* _Texte choisi_

-----

Entre temps, Louis XIV, « roi de l’est », « roi du Rhin » avait réuni l’Alsace.
La récupération par la France de la rive gauche du Rhin, limite naturelle des Gaules, est inachevée. Mais il est clair que la frontière du Nord-Est aurait été encore plus insatisfaisante si Louis XV n’avait réussi à combler l’énorme échancrure que représentait la partie de la Lorraine non encore réunie, de son temps, à la Couronne…
Ces explications , certes, très historiques et donc très convaincantes, pour tous les Français de France, ne permettront pas aux descendants français du Canada de se consoler d’avoir été abandonnés aux mains des Anglais, qui les ont traités comme des moins que rien et pire, ont rabaissé leur langue, notre belle langue française au rang de vulgaire patois !

-----

* _Données sources_

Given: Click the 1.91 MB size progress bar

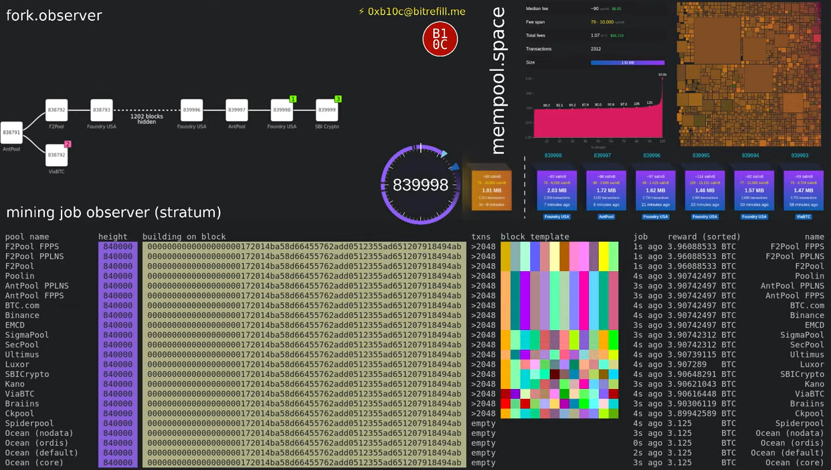Looking at the screenshot, I should click(628, 62).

-----

* _Exercices proposés_
1. Selon le texte choisi, pourquoi la frontière du Nord-Est aurait-elle été encore plus insatisfaisante sans l'action de Louis XV ? Répondez en une à trois phrases.
2. Réécrivez le passage du texte choisi situé entre « La récupération par » et « vulgaire patois ! », bornes incluses, en changeant « Anglais » en « Britanniques ».

* _Exercices corrigés_
1. La partie de la Lorraine qui n'était pas encore réunie à la Couronne formait une énorme échancrure dans cette frontière. Louis XV a réussi à combler ce vide.

2.
La récupération par la France de la rive gauche du Rhin, limite naturelle des Gaules, est inachevée. Mais il est clair que la frontière du Nord-Est aurait été encore plus insatisfaisante si Louis XV n’avait réussi à combler l’énorme échancrure que représentait la partie de la Lorraine non encore réunie, de son temps, à la Couronne…
Ces explications , certes, très historiques et donc très convaincantes, pour tous les Français de France, ne permettront pas aux descendants français du Canada de se consoler d’avoir été abandonnés aux mains des Britanniques, qui les ont traités comme des moins que rien et pire, ont rabaissé leur langue, notre belle langue française au rang de vulgaire patois !